The place where I live in college is big on parties. Almost every night the sounds of music, commotion, and people talking rushes through my wall into my room. I cannot escape (or, rather, refuse to escape), but it's a good exercise in filtering out irrelevant noise.
But last night - someone's twenty-second birthday. The house is packed and rather drunken. I've had a long week and am off to bed. I walk down the hall, past hordes of people squished together, sloshing their ubiquitous red solo cups. I am about to wash my face in the bathroom and have taken off both my hearing aid and CI. I float in silence. In that state of total deafness, I sink into my usual detachment and amused objectivity. That voice in my mind speaks up wryly; I wonder if any of these people realize how strange they appear from the outside, with the sound turned off, mouths gaping and faces contorted into improbable expressions. I want to laugh, even as I find it slightly grotesque. The uniqueness of my version of reality accompanies me as I weave through the crowd, not caring for any of it now that I cannot hear.

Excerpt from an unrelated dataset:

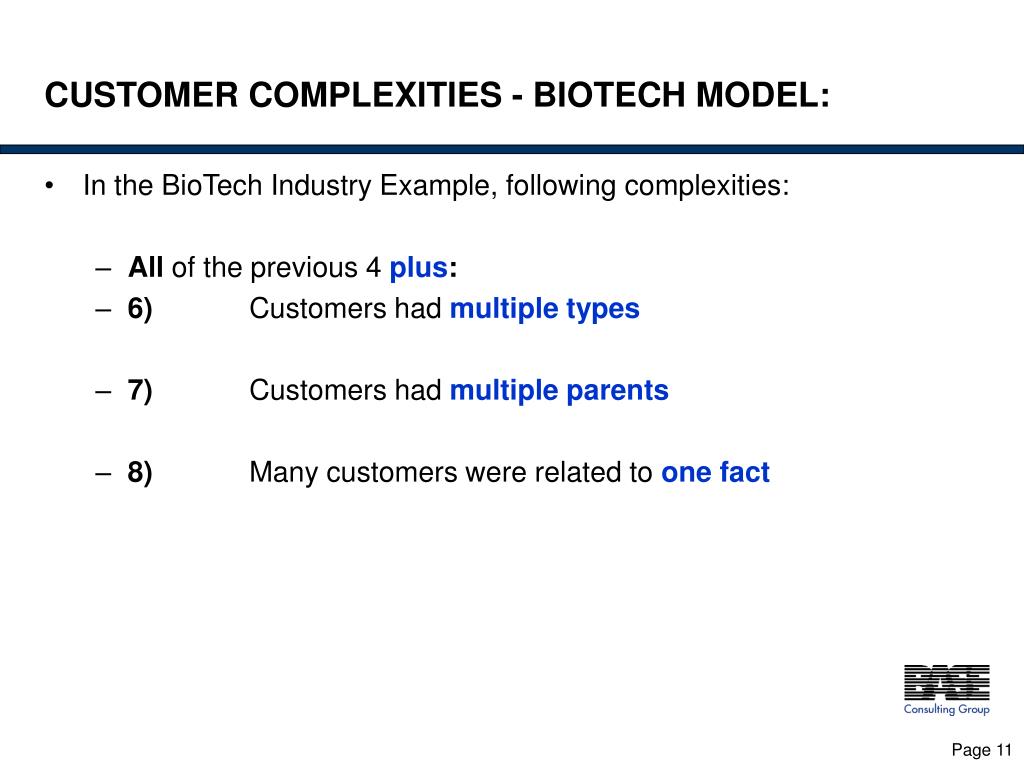Click the bold '6)' item number
Viewport: 1024px width, 768px height.
140,309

But I can hear, that's what disturbs me most: the music is so loud. It's thundering through my body, the beat sharply defined and harsh. And, in my right ear, in my non-CI ear that still has some residual hearing left, I can hear faint, far-away thrums. They slam into my head like popping, shocking my brain with their brute physical force. (Not so in the left ear, which remains eerily silent, so different from when magnet fastens onto skull - wow, I have become completely dependent on that apparatus.) A group beside me shouts, the song changes. And I hear it. If it's that penetrating and noisy, that even my deafness cannot shut it out, how can it be possible that the people around me are not going deaf themselves?
Except I know they must be. This is too much noise for it to be otherwise. I am reminded of a conversation I had with my auditory therapist earlier this week: just wait a few years. Soon more and more of them will be struggling to hear, to keep up, to understand, and I'll find myself better equipped to cope with hearing loss than any of them. Now, that's ironic.
And, yes, the silence as an escape is nice, but embracing it for the sake of 120 decibels of a pop song? Not worth it. I keep feeling troubled by what hearing people do to themselves. Breathe. Turn the volume down, for your own sake.